E ele prova um beijo ardente quase casual da "Sinhazinha" algo consentido. Daí nasce um pedido de casamento não aceito, enigmático, porque a jovem não lhe dá resposta e prende-se à mudez e a sua alcova. O autor mostra, então, a desilusão do mascate em não ser correspondido pela jovem. Há um desdém proposital por parte dela imposto pelo código de honra.
Ele, então, parte para outras jornadas com sua tropa de burros. Mas, o coronel determina que o capataz o traga vivo ou morto para ele honrar aquele beijo sem consentimento. E assim o faz Tomé. O diálogo do retorno é genial.
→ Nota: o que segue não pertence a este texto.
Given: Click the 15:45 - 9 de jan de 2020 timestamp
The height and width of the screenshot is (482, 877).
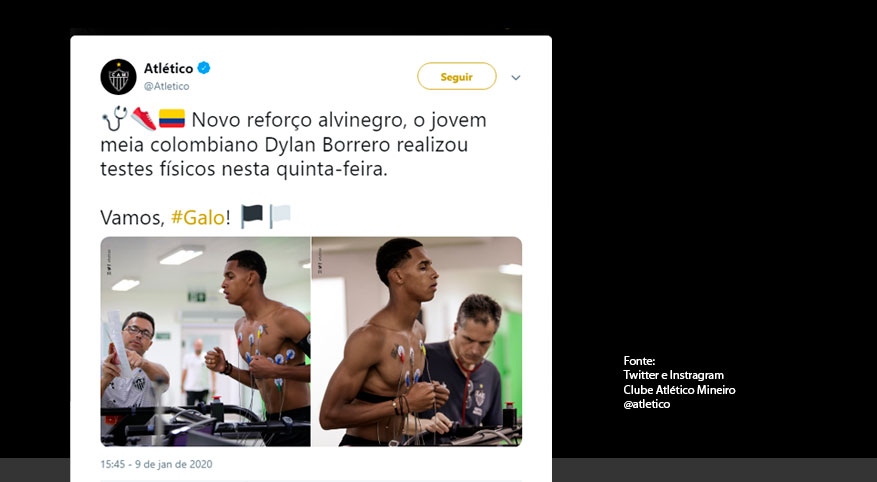Looking at the screenshot, I should [x=156, y=464].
Ao perseguir o mascate e alcançá-lo, diz Tomé: - Moço, a gente não se deve meter com as coisas dos outros. "Seu" Coronel há de ter razão; alguma coisa vosmincê fez para o homem, brabo como uma suçuarana me dizer daquele jeito () traga-o vivo ou morto () O mal pode ser remediado senão Sinhá dona Emília não interviria, como um anjo da paz..."
Ele volta e se casa com a "Sinhazinha" em grande festa bancada pelo coronel para que assim honrasse o atrevimento do beijo em sua filha já prometida, há anos, desde o nascer, a outro varão. E na noite de núpcias "Sinhazinha" usa um punhal para dar sequência a honra do ódio.
Ou não! O autor deixa que os leitores interpretem ao modo que quiserem: ela pôs fim a própria vida para preservar o ódio de honra estabelecido pelo pai; ela guardou o punhal e foi feliz para sempre com o mascate.